This report covered a three-month period of inspection by resident inspectors and announced inspections performed by regional inspectors. Inspectors identified two NCVs of very low safety significance (Green). The significance of most findings is indicated by their color (i.e., greater than Green, or Green, White, Yellow, Red) and determined using Inspection Manual Chapter (IMC) 0609, Significance Determination Process (SDP), dated June 2, 2011. Cross-cutting aspects are determined using IMC 0310, Components Within Cross-Cutting Areas, dated October 28, 2011. All violations of NRC requirements are dispositioned in accordance with the NRCs Enforcement Policy, dated January 28, 2013. The NRCs program for overseeing the safe operation of commercial nuclear power reactors is described in NUREG-1649, Reactor Oversight Process, Revision 4, dated December 2006.
Cornerstone: Mitigating Systems
- Green.
The inspectors identified a Green NCV of Unit 2 license condition 2.C.(10), Fire Protection, when PSEG did not adequately assess fire brigade performance during an unannounced drill on November 18, 2013, as required by the fire protection program.
Specifically, PSEG did not adequately assess the selection, placement and use of equipment and fire-fighting strategies, conformance with established plant fire-fighting procedures, and the use of fire-fighting equipment, including communication equipment.
PSEG entered this into their CAP as notification 20632422 and chartered an apparent cause evaluation.

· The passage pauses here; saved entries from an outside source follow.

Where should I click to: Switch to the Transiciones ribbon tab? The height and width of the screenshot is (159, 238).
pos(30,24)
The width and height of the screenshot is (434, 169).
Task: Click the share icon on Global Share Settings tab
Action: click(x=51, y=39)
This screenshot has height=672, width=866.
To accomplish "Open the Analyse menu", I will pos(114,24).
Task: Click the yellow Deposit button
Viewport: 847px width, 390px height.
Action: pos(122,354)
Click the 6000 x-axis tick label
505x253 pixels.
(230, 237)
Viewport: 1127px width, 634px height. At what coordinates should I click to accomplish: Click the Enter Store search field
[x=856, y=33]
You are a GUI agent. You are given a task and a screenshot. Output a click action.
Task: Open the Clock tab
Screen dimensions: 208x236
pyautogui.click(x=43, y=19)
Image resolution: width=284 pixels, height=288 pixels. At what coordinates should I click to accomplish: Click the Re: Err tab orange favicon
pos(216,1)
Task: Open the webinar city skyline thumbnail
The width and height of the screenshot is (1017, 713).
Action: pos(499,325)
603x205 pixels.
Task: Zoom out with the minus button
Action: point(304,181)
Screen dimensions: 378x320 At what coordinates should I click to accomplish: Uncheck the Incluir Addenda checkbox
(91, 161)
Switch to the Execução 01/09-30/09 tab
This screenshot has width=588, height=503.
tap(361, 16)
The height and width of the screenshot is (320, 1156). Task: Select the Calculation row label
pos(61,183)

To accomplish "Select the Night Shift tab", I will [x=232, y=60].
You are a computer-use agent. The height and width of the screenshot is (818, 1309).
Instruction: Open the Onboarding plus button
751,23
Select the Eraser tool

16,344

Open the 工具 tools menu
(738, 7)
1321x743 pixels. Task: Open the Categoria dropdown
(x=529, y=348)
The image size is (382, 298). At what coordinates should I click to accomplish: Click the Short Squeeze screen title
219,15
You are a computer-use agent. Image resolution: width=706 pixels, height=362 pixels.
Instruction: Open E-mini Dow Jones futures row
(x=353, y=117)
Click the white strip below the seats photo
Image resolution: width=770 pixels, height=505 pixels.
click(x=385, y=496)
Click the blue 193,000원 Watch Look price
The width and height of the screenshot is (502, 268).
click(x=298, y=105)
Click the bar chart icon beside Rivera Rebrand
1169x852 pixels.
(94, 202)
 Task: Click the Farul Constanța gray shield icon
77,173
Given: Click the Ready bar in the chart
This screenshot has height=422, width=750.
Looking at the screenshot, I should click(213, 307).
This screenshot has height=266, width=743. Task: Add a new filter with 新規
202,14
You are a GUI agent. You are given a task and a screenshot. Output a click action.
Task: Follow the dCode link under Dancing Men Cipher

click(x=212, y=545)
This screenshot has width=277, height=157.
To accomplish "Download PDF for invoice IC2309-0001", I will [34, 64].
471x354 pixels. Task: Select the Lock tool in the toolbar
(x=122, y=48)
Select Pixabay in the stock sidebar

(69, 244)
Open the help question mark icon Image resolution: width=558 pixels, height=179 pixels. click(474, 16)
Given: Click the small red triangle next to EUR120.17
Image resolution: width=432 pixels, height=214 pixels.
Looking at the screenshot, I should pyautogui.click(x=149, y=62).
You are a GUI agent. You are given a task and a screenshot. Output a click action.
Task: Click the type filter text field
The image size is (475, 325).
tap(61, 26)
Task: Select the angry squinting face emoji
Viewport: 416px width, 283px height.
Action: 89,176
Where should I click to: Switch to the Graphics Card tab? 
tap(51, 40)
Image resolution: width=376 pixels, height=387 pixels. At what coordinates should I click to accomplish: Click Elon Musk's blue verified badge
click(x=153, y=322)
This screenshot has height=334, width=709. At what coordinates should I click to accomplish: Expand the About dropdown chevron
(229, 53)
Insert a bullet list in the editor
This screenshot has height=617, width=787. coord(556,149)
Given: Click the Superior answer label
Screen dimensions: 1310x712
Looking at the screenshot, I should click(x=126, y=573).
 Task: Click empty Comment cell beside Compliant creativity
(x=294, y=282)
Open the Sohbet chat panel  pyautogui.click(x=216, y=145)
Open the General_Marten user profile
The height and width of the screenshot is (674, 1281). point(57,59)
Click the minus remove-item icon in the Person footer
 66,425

The inspectors determined that the issue was more than minor since it was associated with the protection against external events (fire) attribute of the Mitigating Systems cornerstone and impacts its objective of ensuring the availability, reliability, and capability of systems, such as the fire brigade, that respond to initiating events to prevent undesirable consequences. The finding was determined to be of very low safety Significance (Green) in accordance with D.1 of IMC 0609, Appendix A, Exhibit 2, Mitigating Systems Screening Questions. Because the finding involved fire brigade training requirements, the fire brigade demonstrated the ability to meet the required times for fire extinguishment for the fire drill scenarios, and the finding did not significantly affect the fire brigades ability to respond to a fire, the finding was of very low safety significance (Green). The finding was determined to have a cross-cutting aspect in the area of Problem Identification and Resolution, Self and Independent Assessments, in that licensees conduct assessments of their activities to assess performance and identify areas of improvement. Specifically, the PSEG self-evaluation of fire brigade performance was not of sufficient depth, appropriately objective, and self-critical. P.3(a) (Section 1R05)
- Green.
The inspectors identified a Green NCV of TS 6.8.1, Procedures and Programs, as described in Regulatory Guide (RG) 1.33, Revision 2, when PSEG did not properly implement high energy line break (HELB) barrier controls in accordance with CC-AA-201,
Plant Barrier Control, during maintenance activities that affected the performance of safety-related equipment on October 1, 2 and 17, 2013. PSEG entered the issue into the CAP under notifications 20623371 and 20633614.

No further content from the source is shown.